═════ Study material

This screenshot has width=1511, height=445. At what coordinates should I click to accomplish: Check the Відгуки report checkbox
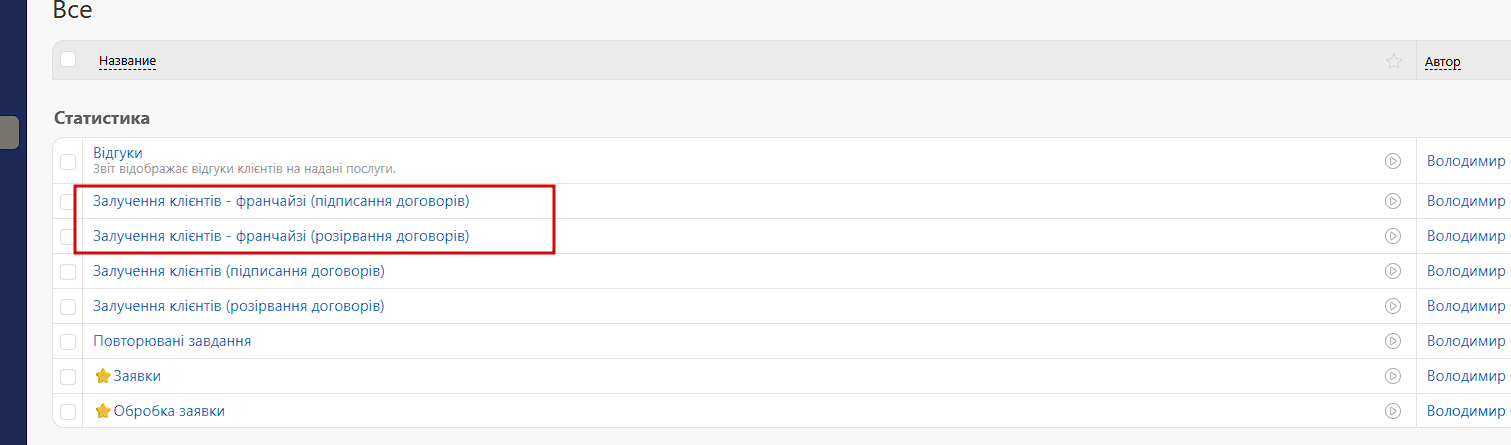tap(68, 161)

══════════
═════ Study material

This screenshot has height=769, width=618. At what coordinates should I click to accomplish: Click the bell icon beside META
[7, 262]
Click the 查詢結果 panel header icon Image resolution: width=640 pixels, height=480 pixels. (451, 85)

══════════

**Work instructions**
Repeat exactly the lines above from the one with "This screenshot has height=769, width=618." up to and including the one with "Click the 查詢結果". No other line belongs in the reply.

**Task output**
This screenshot has height=769, width=618. At what coordinates should I click to accomplish: Click the bell icon beside META
[7, 262]
Click the 查詢結果 panel header icon Image resolution: width=640 pixels, height=480 pixels. (451, 85)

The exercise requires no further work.